*** Supplied material ***

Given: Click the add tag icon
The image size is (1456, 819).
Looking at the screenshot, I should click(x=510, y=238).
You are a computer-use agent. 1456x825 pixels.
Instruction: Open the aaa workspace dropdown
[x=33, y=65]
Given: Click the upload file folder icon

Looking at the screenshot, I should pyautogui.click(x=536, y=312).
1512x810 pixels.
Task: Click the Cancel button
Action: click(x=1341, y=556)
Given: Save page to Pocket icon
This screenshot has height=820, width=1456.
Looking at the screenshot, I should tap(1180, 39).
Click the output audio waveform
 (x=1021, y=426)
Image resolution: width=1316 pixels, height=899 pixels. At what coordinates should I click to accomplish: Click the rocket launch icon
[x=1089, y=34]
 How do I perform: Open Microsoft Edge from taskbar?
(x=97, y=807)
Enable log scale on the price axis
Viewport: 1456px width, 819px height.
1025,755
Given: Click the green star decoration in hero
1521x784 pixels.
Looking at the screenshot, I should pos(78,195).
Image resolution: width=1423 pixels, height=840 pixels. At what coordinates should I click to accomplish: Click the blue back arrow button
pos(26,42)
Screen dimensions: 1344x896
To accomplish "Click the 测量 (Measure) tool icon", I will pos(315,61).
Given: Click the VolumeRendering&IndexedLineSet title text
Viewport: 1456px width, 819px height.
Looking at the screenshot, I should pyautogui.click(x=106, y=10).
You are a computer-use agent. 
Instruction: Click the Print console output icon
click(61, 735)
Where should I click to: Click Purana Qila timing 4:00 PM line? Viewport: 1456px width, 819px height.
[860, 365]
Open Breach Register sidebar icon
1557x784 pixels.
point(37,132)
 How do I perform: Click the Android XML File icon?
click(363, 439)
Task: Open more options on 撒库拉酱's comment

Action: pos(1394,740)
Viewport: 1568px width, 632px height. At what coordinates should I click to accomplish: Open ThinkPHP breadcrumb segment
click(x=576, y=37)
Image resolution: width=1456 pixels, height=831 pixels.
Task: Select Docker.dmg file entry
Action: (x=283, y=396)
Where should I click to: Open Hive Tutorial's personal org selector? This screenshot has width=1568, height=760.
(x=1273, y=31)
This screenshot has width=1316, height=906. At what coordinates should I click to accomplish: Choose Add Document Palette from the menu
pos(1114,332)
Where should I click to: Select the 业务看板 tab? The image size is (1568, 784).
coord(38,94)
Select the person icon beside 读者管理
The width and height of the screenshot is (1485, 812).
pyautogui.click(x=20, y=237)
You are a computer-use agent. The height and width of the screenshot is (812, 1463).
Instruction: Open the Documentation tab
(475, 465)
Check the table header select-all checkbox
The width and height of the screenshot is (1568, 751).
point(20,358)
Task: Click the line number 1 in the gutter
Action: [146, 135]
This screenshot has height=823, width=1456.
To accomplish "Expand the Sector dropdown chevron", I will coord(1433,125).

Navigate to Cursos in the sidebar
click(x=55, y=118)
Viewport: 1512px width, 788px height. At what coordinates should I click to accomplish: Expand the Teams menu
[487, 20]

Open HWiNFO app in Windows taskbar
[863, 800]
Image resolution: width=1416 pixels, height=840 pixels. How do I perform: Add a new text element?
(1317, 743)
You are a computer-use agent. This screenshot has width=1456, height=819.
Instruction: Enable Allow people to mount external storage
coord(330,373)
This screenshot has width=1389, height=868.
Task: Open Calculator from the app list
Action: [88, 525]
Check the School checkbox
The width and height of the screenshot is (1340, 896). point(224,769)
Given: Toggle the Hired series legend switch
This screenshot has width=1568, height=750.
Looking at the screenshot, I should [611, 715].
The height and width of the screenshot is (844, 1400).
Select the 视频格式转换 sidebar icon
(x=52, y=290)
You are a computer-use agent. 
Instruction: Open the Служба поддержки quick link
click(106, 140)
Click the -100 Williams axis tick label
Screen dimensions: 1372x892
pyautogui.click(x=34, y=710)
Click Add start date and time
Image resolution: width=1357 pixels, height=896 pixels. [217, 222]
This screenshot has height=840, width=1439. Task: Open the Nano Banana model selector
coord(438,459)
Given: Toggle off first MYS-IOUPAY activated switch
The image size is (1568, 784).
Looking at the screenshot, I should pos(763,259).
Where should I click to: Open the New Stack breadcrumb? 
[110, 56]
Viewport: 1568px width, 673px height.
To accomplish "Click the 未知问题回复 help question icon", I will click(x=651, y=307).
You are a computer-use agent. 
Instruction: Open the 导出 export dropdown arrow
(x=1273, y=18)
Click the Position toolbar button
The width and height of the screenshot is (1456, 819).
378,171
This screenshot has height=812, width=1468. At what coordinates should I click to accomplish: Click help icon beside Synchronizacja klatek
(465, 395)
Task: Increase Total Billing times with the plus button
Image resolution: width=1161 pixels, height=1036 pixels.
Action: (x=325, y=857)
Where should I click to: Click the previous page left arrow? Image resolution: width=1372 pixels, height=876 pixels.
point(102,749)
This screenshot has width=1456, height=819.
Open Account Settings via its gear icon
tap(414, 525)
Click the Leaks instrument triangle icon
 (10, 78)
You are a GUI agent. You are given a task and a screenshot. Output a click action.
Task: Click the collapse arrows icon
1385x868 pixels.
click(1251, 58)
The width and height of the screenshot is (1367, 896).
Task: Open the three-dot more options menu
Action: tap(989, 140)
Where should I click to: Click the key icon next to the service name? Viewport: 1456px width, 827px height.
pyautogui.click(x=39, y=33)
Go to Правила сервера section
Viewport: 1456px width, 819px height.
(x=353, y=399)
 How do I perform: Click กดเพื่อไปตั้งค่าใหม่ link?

*** End of Supplied material ***

* [Task instructions]: Write all the data out again, word for word.

* [Answer box]:
Given: Click the add tag icon
The image size is (1456, 819).
Looking at the screenshot, I should click(x=510, y=238).
You are a computer-use agent. 1456x825 pixels.
Instruction: Open the aaa workspace dropdown
[x=33, y=65]
Given: Click the upload file folder icon

Looking at the screenshot, I should pyautogui.click(x=536, y=312).
1512x810 pixels.
Task: Click the Cancel button
Action: click(x=1341, y=556)
Given: Save page to Pocket icon
This screenshot has height=820, width=1456.
Looking at the screenshot, I should tap(1180, 39).
Click the output audio waveform
 (x=1021, y=426)
Image resolution: width=1316 pixels, height=899 pixels. At what coordinates should I click to accomplish: Click the rocket launch icon
[x=1089, y=34]
 How do I perform: Open Microsoft Edge from taskbar?
(x=97, y=807)
Enable log scale on the price axis
Viewport: 1456px width, 819px height.
1025,755
Given: Click the green star decoration in hero
1521x784 pixels.
Looking at the screenshot, I should pos(78,195).
Image resolution: width=1423 pixels, height=840 pixels. At what coordinates should I click to accomplish: Click the blue back arrow button
pos(26,42)
Screen dimensions: 1344x896
To accomplish "Click the 测量 (Measure) tool icon", I will pos(315,61).
Given: Click the VolumeRendering&IndexedLineSet title text
Viewport: 1456px width, 819px height.
Looking at the screenshot, I should pyautogui.click(x=106, y=10).
You are a computer-use agent. 
Instruction: Click the Print console output icon
click(61, 735)
Where should I click to: Click Purana Qila timing 4:00 PM line? Viewport: 1456px width, 819px height.
[860, 365]
Open Breach Register sidebar icon
1557x784 pixels.
point(37,132)
 How do I perform: Click the Android XML File icon?
click(363, 439)
Task: Open more options on 撒库拉酱's comment

Action: pos(1394,740)
Viewport: 1568px width, 632px height. At what coordinates should I click to accomplish: Open ThinkPHP breadcrumb segment
click(x=576, y=37)
Image resolution: width=1456 pixels, height=831 pixels.
Task: Select Docker.dmg file entry
Action: (x=283, y=396)
Where should I click to: Open Hive Tutorial's personal org selector? This screenshot has width=1568, height=760.
(x=1273, y=31)
This screenshot has width=1316, height=906. At what coordinates should I click to accomplish: Choose Add Document Palette from the menu
pos(1114,332)
Where should I click to: Select the 业务看板 tab? The image size is (1568, 784).
coord(38,94)
Select the person icon beside 读者管理
The width and height of the screenshot is (1485, 812).
pyautogui.click(x=20, y=237)
You are a computer-use agent. The height and width of the screenshot is (812, 1463).
Instruction: Open the Documentation tab
(475, 465)
Check the table header select-all checkbox
The width and height of the screenshot is (1568, 751).
point(20,358)
Task: Click the line number 1 in the gutter
Action: [146, 135]
This screenshot has height=823, width=1456.
To accomplish "Expand the Sector dropdown chevron", I will coord(1433,125).

Navigate to Cursos in the sidebar
click(x=55, y=118)
Viewport: 1512px width, 788px height. At what coordinates should I click to accomplish: Expand the Teams menu
[487, 20]

Open HWiNFO app in Windows taskbar
[863, 800]
Image resolution: width=1416 pixels, height=840 pixels. How do I perform: Add a new text element?
(1317, 743)
You are a computer-use agent. This screenshot has width=1456, height=819.
Instruction: Enable Allow people to mount external storage
coord(330,373)
This screenshot has width=1389, height=868.
Task: Open Calculator from the app list
Action: [88, 525]
Check the School checkbox
The width and height of the screenshot is (1340, 896). point(224,769)
Given: Toggle the Hired series legend switch
This screenshot has width=1568, height=750.
Looking at the screenshot, I should [611, 715].
The height and width of the screenshot is (844, 1400).
Select the 视频格式转换 sidebar icon
(x=52, y=290)
You are a computer-use agent. 
Instruction: Open the Служба поддержки quick link
click(106, 140)
Click the -100 Williams axis tick label
Screen dimensions: 1372x892
pyautogui.click(x=34, y=710)
Click Add start date and time
Image resolution: width=1357 pixels, height=896 pixels. [217, 222]
This screenshot has height=840, width=1439. Task: Open the Nano Banana model selector
coord(438,459)
Given: Toggle off first MYS-IOUPAY activated switch
The image size is (1568, 784).
Looking at the screenshot, I should pos(763,259).
Where should I click to: Open the New Stack breadcrumb? 
[110, 56]
Viewport: 1568px width, 673px height.
To accomplish "Click the 未知问题回复 help question icon", I will click(x=651, y=307).
You are a computer-use agent. 
Instruction: Open the 导出 export dropdown arrow
(x=1273, y=18)
Click the Position toolbar button
The width and height of the screenshot is (1456, 819).
378,171
This screenshot has height=812, width=1468. At what coordinates should I click to accomplish: Click help icon beside Synchronizacja klatek
(465, 395)
Task: Increase Total Billing times with the plus button
Image resolution: width=1161 pixels, height=1036 pixels.
Action: (x=325, y=857)
Where should I click to: Click the previous page left arrow? Image resolution: width=1372 pixels, height=876 pixels.
point(102,749)
This screenshot has width=1456, height=819.
Open Account Settings via its gear icon
tap(414, 525)
Click the Leaks instrument triangle icon
 (10, 78)
You are a GUI agent. You are given a task and a screenshot. Output a click action.
Task: Click the collapse arrows icon
1385x868 pixels.
click(1251, 58)
The width and height of the screenshot is (1367, 896).
Task: Open the three-dot more options menu
Action: tap(989, 140)
Where should I click to: Click the key icon next to the service name? Viewport: 1456px width, 827px height.
pyautogui.click(x=39, y=33)
Go to Правила сервера section
Viewport: 1456px width, 819px height.
(x=353, y=399)
 How do I perform: Click กดเพื่อไปตั้งค่าใหม่ link?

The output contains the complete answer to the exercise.